Saved data entries:
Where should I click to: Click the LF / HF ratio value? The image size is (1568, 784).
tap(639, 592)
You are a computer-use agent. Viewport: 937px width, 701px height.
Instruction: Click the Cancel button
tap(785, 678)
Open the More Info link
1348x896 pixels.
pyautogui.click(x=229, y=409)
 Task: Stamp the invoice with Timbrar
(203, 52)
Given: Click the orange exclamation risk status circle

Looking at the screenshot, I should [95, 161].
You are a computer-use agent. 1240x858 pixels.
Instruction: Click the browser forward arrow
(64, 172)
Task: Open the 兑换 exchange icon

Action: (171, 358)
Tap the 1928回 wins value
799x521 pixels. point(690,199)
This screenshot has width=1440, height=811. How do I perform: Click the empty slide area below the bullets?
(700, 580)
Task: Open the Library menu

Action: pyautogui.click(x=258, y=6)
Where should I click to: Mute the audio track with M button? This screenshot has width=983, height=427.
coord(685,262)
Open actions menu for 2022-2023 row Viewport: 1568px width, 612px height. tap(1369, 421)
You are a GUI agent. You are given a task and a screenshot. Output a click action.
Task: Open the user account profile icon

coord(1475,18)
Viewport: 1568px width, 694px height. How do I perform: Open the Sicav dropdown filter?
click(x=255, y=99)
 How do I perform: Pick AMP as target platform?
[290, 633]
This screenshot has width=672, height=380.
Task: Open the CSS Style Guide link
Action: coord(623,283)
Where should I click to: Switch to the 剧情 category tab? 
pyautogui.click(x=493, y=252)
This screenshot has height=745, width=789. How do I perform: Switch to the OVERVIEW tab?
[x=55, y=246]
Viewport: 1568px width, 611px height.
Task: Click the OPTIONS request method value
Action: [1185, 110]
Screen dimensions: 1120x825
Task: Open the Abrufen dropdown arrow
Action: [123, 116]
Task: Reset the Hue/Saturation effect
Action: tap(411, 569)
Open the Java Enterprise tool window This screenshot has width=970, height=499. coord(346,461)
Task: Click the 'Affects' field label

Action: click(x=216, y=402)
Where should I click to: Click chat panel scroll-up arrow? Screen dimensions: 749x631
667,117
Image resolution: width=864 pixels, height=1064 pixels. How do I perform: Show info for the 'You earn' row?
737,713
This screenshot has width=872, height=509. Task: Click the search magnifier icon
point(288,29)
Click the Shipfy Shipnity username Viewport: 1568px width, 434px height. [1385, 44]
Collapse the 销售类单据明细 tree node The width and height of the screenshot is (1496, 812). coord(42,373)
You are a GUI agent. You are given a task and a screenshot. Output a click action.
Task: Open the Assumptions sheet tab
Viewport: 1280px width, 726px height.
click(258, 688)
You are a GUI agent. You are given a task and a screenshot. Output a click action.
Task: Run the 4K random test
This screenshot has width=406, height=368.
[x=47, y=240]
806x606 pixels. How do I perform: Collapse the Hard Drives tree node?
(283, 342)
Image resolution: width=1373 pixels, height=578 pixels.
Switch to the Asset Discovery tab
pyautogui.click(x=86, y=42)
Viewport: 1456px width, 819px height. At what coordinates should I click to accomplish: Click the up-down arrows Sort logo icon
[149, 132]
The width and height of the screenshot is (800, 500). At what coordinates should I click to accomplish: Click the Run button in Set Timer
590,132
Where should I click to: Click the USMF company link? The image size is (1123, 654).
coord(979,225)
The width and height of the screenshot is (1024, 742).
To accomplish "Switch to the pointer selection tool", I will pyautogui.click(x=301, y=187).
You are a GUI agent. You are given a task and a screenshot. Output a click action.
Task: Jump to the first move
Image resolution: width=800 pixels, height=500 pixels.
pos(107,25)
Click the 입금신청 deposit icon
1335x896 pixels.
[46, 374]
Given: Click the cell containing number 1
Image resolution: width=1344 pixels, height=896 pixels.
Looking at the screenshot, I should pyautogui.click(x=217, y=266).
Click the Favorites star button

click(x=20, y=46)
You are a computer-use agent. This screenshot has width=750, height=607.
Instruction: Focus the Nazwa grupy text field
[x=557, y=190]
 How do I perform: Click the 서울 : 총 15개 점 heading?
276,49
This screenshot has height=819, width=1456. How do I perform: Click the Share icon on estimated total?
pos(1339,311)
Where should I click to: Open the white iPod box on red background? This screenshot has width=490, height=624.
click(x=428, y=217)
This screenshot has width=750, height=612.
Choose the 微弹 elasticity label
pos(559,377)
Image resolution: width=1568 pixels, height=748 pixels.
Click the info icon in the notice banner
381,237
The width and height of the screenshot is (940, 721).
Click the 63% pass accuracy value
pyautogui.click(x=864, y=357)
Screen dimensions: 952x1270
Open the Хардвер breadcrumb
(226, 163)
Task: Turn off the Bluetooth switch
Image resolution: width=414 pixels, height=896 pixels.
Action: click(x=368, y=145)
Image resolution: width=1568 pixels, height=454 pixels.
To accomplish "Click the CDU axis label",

» **Prompt**
Every entry above should be transcribed exactly as it appears.

» **Answer**
Where should I click to: Click the LF / HF ratio value? The image size is (1568, 784).
tap(639, 592)
You are a computer-use agent. Viewport: 937px width, 701px height.
Instruction: Click the Cancel button
tap(785, 678)
Open the More Info link
1348x896 pixels.
pyautogui.click(x=229, y=409)
 Task: Stamp the invoice with Timbrar
(203, 52)
Given: Click the orange exclamation risk status circle

Looking at the screenshot, I should [95, 161].
You are a computer-use agent. 1240x858 pixels.
Instruction: Click the browser forward arrow
(64, 172)
Task: Open the 兑换 exchange icon

Action: (171, 358)
Tap the 1928回 wins value
799x521 pixels. point(690,199)
This screenshot has width=1440, height=811. How do I perform: Click the empty slide area below the bullets?
(700, 580)
Task: Open the Library menu

Action: pyautogui.click(x=258, y=6)
Where should I click to: Mute the audio track with M button? This screenshot has width=983, height=427.
coord(685,262)
Open actions menu for 2022-2023 row Viewport: 1568px width, 612px height. tap(1369, 421)
You are a GUI agent. You are given a task and a screenshot. Output a click action.
Task: Open the user account profile icon

coord(1475,18)
Viewport: 1568px width, 694px height. How do I perform: Open the Sicav dropdown filter?
click(x=255, y=99)
 How do I perform: Pick AMP as target platform?
[290, 633]
This screenshot has width=672, height=380.
Task: Open the CSS Style Guide link
Action: coord(623,283)
Where should I click to: Switch to the 剧情 category tab? 
pyautogui.click(x=493, y=252)
This screenshot has height=745, width=789. How do I perform: Switch to the OVERVIEW tab?
[x=55, y=246]
Viewport: 1568px width, 611px height.
Task: Click the OPTIONS request method value
Action: [1185, 110]
Screen dimensions: 1120x825
Task: Open the Abrufen dropdown arrow
Action: [123, 116]
Task: Reset the Hue/Saturation effect
Action: tap(411, 569)
Open the Java Enterprise tool window This screenshot has width=970, height=499. coord(346,461)
Task: Click the 'Affects' field label

Action: click(x=216, y=402)
Where should I click to: Click chat panel scroll-up arrow? Screen dimensions: 749x631
667,117
Image resolution: width=864 pixels, height=1064 pixels. How do I perform: Show info for the 'You earn' row?
737,713
This screenshot has width=872, height=509. Task: Click the search magnifier icon
point(288,29)
Click the Shipfy Shipnity username Viewport: 1568px width, 434px height. [1385, 44]
Collapse the 销售类单据明细 tree node The width and height of the screenshot is (1496, 812). coord(42,373)
You are a GUI agent. You are given a task and a screenshot. Output a click action.
Task: Open the Assumptions sheet tab
Viewport: 1280px width, 726px height.
click(258, 688)
You are a GUI agent. You are given a task and a screenshot. Output a click action.
Task: Run the 4K random test
This screenshot has width=406, height=368.
[x=47, y=240]
806x606 pixels. How do I perform: Collapse the Hard Drives tree node?
(283, 342)
Image resolution: width=1373 pixels, height=578 pixels.
Switch to the Asset Discovery tab
pyautogui.click(x=86, y=42)
Viewport: 1456px width, 819px height. At what coordinates should I click to accomplish: Click the up-down arrows Sort logo icon
[149, 132]
The width and height of the screenshot is (800, 500). At what coordinates should I click to accomplish: Click the Run button in Set Timer
590,132
Where should I click to: Click the USMF company link? The image size is (1123, 654).
coord(979,225)
The width and height of the screenshot is (1024, 742).
To accomplish "Switch to the pointer selection tool", I will pyautogui.click(x=301, y=187).
You are a GUI agent. You are given a task and a screenshot. Output a click action.
Task: Jump to the first move
Image resolution: width=800 pixels, height=500 pixels.
pos(107,25)
Click the 입금신청 deposit icon
1335x896 pixels.
[46, 374]
Given: Click the cell containing number 1
Image resolution: width=1344 pixels, height=896 pixels.
Looking at the screenshot, I should pyautogui.click(x=217, y=266).
Click the Favorites star button

click(x=20, y=46)
You are a computer-use agent. This screenshot has width=750, height=607.
Instruction: Focus the Nazwa grupy text field
[x=557, y=190]
 How do I perform: Click the 서울 : 총 15개 점 heading?
276,49
This screenshot has height=819, width=1456. How do I perform: Click the Share icon on estimated total?
pos(1339,311)
Where should I click to: Open the white iPod box on red background? This screenshot has width=490, height=624.
click(x=428, y=217)
This screenshot has width=750, height=612.
Choose the 微弹 elasticity label
pos(559,377)
Image resolution: width=1568 pixels, height=748 pixels.
Click the info icon in the notice banner
381,237
The width and height of the screenshot is (940, 721).
Click the 63% pass accuracy value
pyautogui.click(x=864, y=357)
Screen dimensions: 952x1270
Open the Хардвер breadcrumb
(226, 163)
Task: Turn off the Bluetooth switch
Image resolution: width=414 pixels, height=896 pixels.
Action: click(x=368, y=145)
Image resolution: width=1568 pixels, height=454 pixels.
To accomplish "Click the CDU axis label",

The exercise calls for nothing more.